Trouble with OpenID Connect

I am trying to verify that I can create a user and receive a user session using OpenID Connect and the implicit flow. After some travail, I can now get back a 200 OK from /db/_session, but no user session cookie and some curious JSON. I am using CURL and it looks like this:

curl -v --header “Authorization: bearer xxxxxxxx” http://sgp2:4984/sgp-us/_session

I am getting a response:
< HTTP/1.1 200 OK
< Content-Length: 96
< Content-Type: application/json
< Server: Couchbase Sync Gateway/2.8.0 EE
< Date: Fri, 02 Oct 2020 05:12:59 GMT
<
{“authentication_handlers”:[“default”,“cookie”],“ok”:true,“userCtx”:{“channels”:{},“name”:null}}

I notice something curious in the log:
2020-10-02T05:14:10.918Z [INF] HTTP: #025: GET /sgp-us/_session (as GUEST)
2020-10-02T05:14:10.918Z [INF] HTTP+: #025: --> 200 (0.6 ms)

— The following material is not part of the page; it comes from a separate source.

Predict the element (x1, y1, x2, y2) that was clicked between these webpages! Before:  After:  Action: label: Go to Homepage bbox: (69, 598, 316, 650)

Does anyone see what I’m missing?

Issuing a GET to the /db/_session endpoint will show you the current session information of the request. It will default to the GUEST user if there is no session cookie sent with the request.

Sending a POST to /db/_session with your bearer token should return session cookie for you to use in subsequent requests, which is returned in a Set-Cookie response header.

There are some steps here describing the implicit flow, not sure if you’ve seen them:

And the REST API reference for POST /db/_session:

Thanks Ben,

That’s great feedback and it makes sense that POST would be the right method. I only wandered over to GET because I couldn’t find the right POST body. If I post {"name":"xxx"} as the body I get a response: {"error":"Unauthorized","reason":"Invalid login"}. I don’t have an option to include the password as all I have in the implicit flow is the id token. Do you know the magic formula for the POST body in an implicit flow?

You have to authenticate with the token that you received. Send the JWT token in the Authorization header as bearer token in the POST _ session request. You can use the returned sessionId in subsequent requests. Sync Gateway will use the token to authenticate against the configured provider

Thanks Priya,
That’s great advice, but I am already posting with the token in the authorization bearer header. I have verified the JWT.

Any other advice?

David

@David_Foote, Please use Bearer scheme instead of bearer while sending the request.

curl -v --header “Authorization: Bearer xxxxxxxx” http://sgp2:4984/sgp-us/_session

According to the HTTP RFC 2616, header field names are case-insensitive but the OAuth 2.0 Authorization Framework: Bearer Token Usage RFC 6750 specifically states that all the protocol parameter names and values are case sensitive unless and otherwise specified. Sync Gateway adheres the RFC 6750 standard while serving authentication requests. In this particular case, even though OpenID Connect is enabled, the request was not routed to OIDC Implicit Flow due to the lack of “Bearer” and the request ended up in 401 Invalid Login.

Also it is worth checking the Sync Gateway config file and ensuring that the issuer specified in the provider configuration does match with the issuer in the JWT to avoid potential authentication failures during token verification.